Copy the following data line for line, with no changes.
★ ★ ★ ★ ★ ★ ★
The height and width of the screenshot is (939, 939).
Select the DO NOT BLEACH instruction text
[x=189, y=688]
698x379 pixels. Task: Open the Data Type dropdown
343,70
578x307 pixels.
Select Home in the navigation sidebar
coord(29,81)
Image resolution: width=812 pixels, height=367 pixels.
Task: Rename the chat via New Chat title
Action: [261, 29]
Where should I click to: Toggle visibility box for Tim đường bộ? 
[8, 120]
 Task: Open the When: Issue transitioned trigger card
★ ★ ★ ★ ★ ★ ★
▶ **Solution for this exercise**
The height and width of the screenshot is (939, 939).
Select the DO NOT BLEACH instruction text
[x=189, y=688]
698x379 pixels. Task: Open the Data Type dropdown
343,70
578x307 pixels.
Select Home in the navigation sidebar
coord(29,81)
Image resolution: width=812 pixels, height=367 pixels.
Task: Rename the chat via New Chat title
Action: [261, 29]
Where should I click to: Toggle visibility box for Tim đường bộ? 
[8, 120]
 Task: Open the When: Issue transitioned trigger card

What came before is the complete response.